Sam Booth, AEG Europe’s Director of Sustainability, oversees efforts to reduce the carbon footprint of numerous high-profile venues and events. AEG Europe manages various renowned venues and organises significant events, including BST Hyde Park, Country 2 Country, and the Eden Sessions.


Paris 2024 aims to reduce carbon emissions by 50% compared to the London 2012 and Rio 2016 Games. Their comprehensive carbon budget covers all planning and operations, including indirect emissions from spectator travel. Most of the competition venues are either pre-existing or temporary, and new constructions use low-carbon methods.

Booth highlights that while achieving net zero emissions is not feasible now, significant steps are being taken. For instance, AEG Europe’s catering partner, Levy UK, has pledged net zero food menus by 2025. Retrofitting older venues for sustainability is challenging and costly, but necessary steps are being taken, such as exploring renewable energy options.

Performers can also play a crucial role in advocating for sustainability. Sam mentions that some artists are hesitant, but initiatives like The 1975's carbon-removed concert show potential for influence.

The Legacy of Sustainable Mega Events

Dan Reading, Co-Founder of Sporting Giants, acknowledges the contradiction in the term "sustainable mega event" but believes in creating a lasting positive impact. Drawing from his experience with London 2012 and World Sailing, he illustrates how major events can drive industry-wide changes, such as the push for sustainable support boats for Paris 2024.
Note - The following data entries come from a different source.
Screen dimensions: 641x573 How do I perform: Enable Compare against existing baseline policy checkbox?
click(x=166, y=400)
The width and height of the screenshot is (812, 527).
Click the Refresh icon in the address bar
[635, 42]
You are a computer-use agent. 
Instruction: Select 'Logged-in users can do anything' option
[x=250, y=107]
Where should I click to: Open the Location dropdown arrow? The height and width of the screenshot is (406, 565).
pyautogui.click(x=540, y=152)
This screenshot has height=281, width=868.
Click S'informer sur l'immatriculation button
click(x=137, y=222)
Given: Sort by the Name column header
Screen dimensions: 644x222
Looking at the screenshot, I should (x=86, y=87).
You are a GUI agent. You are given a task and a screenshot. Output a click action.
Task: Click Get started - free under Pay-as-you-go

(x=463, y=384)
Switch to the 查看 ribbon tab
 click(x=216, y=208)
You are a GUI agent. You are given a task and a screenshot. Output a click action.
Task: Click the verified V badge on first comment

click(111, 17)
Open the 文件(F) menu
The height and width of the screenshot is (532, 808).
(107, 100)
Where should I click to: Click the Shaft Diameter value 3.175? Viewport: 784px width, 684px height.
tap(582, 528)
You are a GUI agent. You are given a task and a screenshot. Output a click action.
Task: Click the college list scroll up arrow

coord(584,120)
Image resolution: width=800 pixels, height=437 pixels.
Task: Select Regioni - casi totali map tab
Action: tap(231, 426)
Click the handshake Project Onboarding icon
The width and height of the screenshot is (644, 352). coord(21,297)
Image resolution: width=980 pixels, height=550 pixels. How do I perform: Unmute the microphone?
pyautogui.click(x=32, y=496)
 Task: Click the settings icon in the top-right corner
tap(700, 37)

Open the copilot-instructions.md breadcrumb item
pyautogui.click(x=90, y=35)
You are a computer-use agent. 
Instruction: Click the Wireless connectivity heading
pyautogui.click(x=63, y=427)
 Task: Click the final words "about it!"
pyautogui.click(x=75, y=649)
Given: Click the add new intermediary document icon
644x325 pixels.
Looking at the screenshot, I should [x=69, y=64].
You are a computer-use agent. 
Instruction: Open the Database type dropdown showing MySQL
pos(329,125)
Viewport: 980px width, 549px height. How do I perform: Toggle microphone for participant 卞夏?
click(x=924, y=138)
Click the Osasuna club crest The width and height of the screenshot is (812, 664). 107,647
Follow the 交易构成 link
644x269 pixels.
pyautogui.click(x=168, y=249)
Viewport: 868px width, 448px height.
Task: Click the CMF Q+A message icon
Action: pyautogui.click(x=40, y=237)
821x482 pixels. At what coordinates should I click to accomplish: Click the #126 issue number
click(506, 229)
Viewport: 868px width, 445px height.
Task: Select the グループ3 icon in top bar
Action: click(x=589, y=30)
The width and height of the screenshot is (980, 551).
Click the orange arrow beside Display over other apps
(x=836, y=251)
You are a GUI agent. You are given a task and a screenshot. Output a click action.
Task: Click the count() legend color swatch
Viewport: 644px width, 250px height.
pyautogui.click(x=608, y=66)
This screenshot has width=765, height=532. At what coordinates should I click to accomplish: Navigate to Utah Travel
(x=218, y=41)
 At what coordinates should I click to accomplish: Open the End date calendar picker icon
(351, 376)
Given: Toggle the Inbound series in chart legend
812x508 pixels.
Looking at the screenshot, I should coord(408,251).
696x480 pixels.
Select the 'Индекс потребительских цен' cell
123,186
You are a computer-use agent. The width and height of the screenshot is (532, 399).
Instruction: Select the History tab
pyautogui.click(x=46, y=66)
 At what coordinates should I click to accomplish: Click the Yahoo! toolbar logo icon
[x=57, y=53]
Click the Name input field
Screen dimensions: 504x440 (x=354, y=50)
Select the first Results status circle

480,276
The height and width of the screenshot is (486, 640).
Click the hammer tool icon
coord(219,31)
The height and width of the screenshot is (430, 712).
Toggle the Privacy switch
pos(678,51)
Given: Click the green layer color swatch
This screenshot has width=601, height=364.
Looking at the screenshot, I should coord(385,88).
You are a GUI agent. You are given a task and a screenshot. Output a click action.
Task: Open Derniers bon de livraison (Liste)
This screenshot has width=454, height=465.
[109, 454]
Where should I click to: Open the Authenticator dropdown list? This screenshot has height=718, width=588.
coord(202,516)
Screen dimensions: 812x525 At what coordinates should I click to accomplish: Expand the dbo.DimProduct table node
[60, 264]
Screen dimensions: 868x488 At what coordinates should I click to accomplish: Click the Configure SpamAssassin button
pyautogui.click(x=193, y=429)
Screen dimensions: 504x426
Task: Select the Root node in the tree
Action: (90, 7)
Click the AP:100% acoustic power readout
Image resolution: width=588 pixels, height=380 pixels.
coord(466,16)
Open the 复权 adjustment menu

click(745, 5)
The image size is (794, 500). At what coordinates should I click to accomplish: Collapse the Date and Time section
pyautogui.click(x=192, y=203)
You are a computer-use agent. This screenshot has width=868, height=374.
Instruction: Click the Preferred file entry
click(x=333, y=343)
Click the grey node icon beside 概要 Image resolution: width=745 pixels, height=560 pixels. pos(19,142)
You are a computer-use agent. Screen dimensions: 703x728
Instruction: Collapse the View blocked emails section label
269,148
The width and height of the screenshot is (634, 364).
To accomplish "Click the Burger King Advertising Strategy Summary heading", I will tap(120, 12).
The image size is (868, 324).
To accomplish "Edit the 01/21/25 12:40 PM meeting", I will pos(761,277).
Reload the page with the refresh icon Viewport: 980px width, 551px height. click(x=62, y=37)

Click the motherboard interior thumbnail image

Reading stresses the importance of legacy in these efforts. Capturing success stories and learning from challenges are vital for future events. Sustainability must become an integral part of event management, with sponsorship and fan engagement playing key roles in promoting sustainable practices.

The journey to truly sustainable major events is long and complex, but initiatives like those seen at Paris 2024 and within AEG Europe are crucial steps forward. The goal is to ensure that future generations can continue to enjoy these pinnacle events while preserving the planet we all rely on.

In line with these efforts, CAFA is dedicated to driving significant change within the association sector, mirroring the proactive sustainability measures championed by events such as the Paris 2024 Olympics and the ISO 20121:24 Event Sustainability Management Systems Standard.

By empowering membership organisations to align with global initiatives aimed at sustainability, CAFA assists in setting the stage for a more sustainable future. This approach not only supports environmental stewardship but also positions these organisations as leaders in fostering lasting positive impacts on a global scale.